## PROBLEM STATEMENT:
Quote word for word the section of the touch panel text between "BACKGROUND OF THE" and "interference shielding ability.", inclusive.

* Start SELECTED EXCERPT *

BACKGROUND OF THE INVENTION

1. Field of the Invention
The present invention relates to a touch panel, and more particularly to a touch panel with interference shielding ability.
2. Description of Related Art
The types of the prevalent touch panels are classified as resistive touch panels and capacitive touch panels with different operating conditions. The types of the resistive touch panels are classified as a four-wire resistive touch panel, a five-wire resistive touch panel and an eight-wire resistive touch panel. The types of the capacitive touch panels are classified as a surface capacitive touch panel (SCT) and a projected capacitive touch panel (PCT). With the different sensing signals, the projected capacitive touch panel is considered as a digital touching technique, and the resistive touch panel and the surface capacitive touch panel are considered as an analog touching technique.

* End SELECTED EXCERPT *
* Start ROWS *

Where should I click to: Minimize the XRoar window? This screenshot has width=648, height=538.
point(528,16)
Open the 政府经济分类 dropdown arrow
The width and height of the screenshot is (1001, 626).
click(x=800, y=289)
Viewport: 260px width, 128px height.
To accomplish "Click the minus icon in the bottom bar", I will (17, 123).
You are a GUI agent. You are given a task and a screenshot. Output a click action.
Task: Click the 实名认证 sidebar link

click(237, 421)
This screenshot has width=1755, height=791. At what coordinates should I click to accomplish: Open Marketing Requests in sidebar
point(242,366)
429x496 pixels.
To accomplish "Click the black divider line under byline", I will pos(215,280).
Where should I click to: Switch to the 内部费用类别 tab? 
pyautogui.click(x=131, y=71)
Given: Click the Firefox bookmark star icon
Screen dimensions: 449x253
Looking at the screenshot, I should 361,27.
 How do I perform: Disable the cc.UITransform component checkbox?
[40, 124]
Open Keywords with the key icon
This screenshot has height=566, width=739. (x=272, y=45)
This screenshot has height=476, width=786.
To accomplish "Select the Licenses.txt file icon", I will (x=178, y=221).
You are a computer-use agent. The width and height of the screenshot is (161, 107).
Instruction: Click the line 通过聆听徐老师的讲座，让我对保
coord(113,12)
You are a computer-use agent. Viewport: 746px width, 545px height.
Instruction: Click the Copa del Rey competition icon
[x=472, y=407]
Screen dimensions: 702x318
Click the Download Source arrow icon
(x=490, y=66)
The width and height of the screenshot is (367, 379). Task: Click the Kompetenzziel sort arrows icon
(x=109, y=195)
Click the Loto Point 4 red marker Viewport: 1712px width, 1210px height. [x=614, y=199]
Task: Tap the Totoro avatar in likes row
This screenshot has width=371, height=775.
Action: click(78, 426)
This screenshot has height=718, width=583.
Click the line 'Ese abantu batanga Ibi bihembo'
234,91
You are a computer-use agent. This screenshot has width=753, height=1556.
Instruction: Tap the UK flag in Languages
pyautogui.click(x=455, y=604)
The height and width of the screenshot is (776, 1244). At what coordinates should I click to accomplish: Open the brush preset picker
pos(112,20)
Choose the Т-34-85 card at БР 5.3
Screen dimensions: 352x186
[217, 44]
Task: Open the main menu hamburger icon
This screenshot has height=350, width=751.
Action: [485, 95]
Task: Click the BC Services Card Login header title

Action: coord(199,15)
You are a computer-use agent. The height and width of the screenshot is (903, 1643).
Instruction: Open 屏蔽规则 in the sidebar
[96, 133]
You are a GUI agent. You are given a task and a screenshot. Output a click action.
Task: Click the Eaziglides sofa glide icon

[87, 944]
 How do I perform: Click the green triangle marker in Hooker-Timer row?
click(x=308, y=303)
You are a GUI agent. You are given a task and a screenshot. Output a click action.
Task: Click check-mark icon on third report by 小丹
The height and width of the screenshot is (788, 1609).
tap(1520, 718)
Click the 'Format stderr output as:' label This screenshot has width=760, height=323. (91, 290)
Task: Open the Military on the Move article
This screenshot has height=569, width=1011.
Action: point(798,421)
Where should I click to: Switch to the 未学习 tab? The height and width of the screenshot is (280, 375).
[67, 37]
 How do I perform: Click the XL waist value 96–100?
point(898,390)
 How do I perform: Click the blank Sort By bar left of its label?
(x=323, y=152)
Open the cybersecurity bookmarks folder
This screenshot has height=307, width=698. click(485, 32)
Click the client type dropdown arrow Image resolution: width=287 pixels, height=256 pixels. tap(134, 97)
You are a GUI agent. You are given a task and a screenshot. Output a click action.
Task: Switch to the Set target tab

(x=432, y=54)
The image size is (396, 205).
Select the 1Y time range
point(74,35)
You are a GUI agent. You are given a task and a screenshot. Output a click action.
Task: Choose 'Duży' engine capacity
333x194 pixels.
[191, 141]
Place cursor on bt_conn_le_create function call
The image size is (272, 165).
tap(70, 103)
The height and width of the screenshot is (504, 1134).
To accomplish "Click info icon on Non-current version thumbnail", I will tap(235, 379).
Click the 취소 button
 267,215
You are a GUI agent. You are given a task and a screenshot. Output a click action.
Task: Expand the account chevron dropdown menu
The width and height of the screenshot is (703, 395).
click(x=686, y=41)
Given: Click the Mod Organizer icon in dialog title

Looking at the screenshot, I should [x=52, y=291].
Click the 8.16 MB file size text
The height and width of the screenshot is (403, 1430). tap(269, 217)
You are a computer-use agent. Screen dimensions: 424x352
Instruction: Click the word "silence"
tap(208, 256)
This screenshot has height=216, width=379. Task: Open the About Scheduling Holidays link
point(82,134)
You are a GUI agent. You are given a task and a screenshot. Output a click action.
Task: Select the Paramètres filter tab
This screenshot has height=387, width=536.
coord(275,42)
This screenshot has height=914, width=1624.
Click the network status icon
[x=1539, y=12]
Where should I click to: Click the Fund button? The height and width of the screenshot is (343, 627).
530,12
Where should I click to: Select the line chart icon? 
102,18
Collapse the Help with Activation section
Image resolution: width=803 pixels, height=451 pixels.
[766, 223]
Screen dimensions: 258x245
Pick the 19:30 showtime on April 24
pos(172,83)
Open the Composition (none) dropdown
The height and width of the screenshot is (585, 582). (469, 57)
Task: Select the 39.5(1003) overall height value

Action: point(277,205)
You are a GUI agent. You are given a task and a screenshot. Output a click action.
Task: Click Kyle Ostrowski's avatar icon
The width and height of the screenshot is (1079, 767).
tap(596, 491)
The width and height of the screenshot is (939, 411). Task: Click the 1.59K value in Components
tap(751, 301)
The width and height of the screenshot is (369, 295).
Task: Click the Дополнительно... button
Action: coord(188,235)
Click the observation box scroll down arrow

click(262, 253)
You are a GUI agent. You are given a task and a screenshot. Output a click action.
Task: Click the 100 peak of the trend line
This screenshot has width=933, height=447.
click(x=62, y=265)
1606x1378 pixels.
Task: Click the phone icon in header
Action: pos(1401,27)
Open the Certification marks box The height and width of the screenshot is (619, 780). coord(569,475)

* End ROWS *

## ANSWER FOR THIS EXERCISE:
BACKGROUND OF THE INVENTION

1. Field of the Invention
The present invention relates to a touch panel, and more particularly to a touch panel with interference shielding ability.